Even though I left Tanzania some years ago, I have lived there long enough to have left a piece of my heart at the foot of the Kilimanjaro. So it is only normal that I still follow what happens in this part of the world.
I was pretty surprised to hear the following succession of events:
- John Magafuli (the president at the time) denied the existence of Corona, downplayed the whole pandemic tale, claiming it was a white people's hoax, and advised the Tanzanian people to go to church to pray if they were sick (leading to more contamination and undoubtedly to more deaths).
- Magafuli then got Corona... and passed away.
- He was then succeeded by Samia Suluhu Hassan, the first Tanzanian female vicepresident. She became the second female head of state in Africa, although I think Ethiopa's female president has a role that is mostly ceremonial.
Of course, she has sparked both hope and controversy. In dealing with Magafuli's inheritance of denying Corona, she started a long overdue vaccination campaign in the country with international help, so kudos to her. But just like any other politician - regardless of gender - she has said some things people do not agree with.
The oddest - or even unbelievable - statement was when she remarked that female football players are not pretty (because flatchested) and therefore not attractive candidates for marriage. That is not only a strange remark because it is sexist and she should stand for female rights more than anyone else but then I also wonder when and where she became a reference of beauty.. sometimes I just feel that the world has changed and some people did not get the memo?
I was also very happy to hear that the Nobel Prize for Literature went to another Tanzanian, Zanzibari even. Abdulrazak Gurnah was born and raised in Zanzibar but he fled in the sixties. So once again, this event caused both outcries of pride and a lot of debate. He wrote all his books in England, the place where he has lived for over half a century. He wrote his work in English even though his mother tongue is Kiswahili.
Call me naive or call me an optimist but I feel only happiness, with little nuance. The fact that a black African writer is awared for his work is enough for me. And the fact that Tanzanians now have a legitimate reason to debate identity is only a bonus. If more people now read his books, and his sales go up - all the better!
I for one bought his book "Paradise" because I read good reviews. I have been in a bit of an African-writer-period anyway - with the the likes of Chimamanda Ngozi Adichie, Trevor Noah and Achmat Dangor - because we introduce those books in high school.
This year, I am also guiding a student that is not only new in the school but has also only been in the country for a short time. Very coincidentally, they assigned me a Tanzanian girl, and what are the odds: she is from Zanzibar. And just like so many children of immigrants she is utterly amazing: learning Dutch in recordtime and adjusting easily as only kids can do, bearing more burdens than a child should ever have to. My help is probably just a drop on a hot plate but the other day she said it was nice to speak Kiswahili with someone for a second (as limited as it was).

→ **Exercises to complete**:
A: Do these statements agree with the post about Tanzania? Answer yes or no for each and quote the words of the post that decide it. (i) Abdulrazak Gurnah wrote his work in Kiswahili. (ii) Samia Suluhu Hassan started a vaccination campaign with international help. (iii) The writer bought "Paradise" after reading good reviews.
B: Reproduce the passage of the post about Tanzania starting at "I was pretty" and ending at "and passed away.".

→ **Given data**:
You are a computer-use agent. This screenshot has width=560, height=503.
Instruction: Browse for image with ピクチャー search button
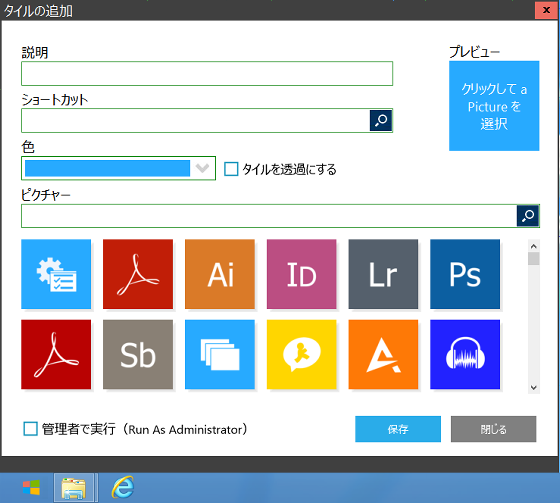click(x=528, y=216)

→ **Exercise answers**:
A:
(i) No: "He wrote his work in English even though his mother tongue is Kiswahili."
(ii) Yes: "she started a long overdue vaccination campaign in the country with international help"
(iii) Yes: "I for one bought his book "Paradise" because I read good reviews."

B:
I was pretty surprised to hear the following succession of events:
- John Magafuli (the president at the time) denied the existence of Corona, downplayed the whole pandemic tale, claiming it was a white people's hoax, and advised the Tanzanian people to go to church to pray if they were sick (leading to more contamination and undoubtedly to more deaths).
- Magafuli then got Corona... and passed away.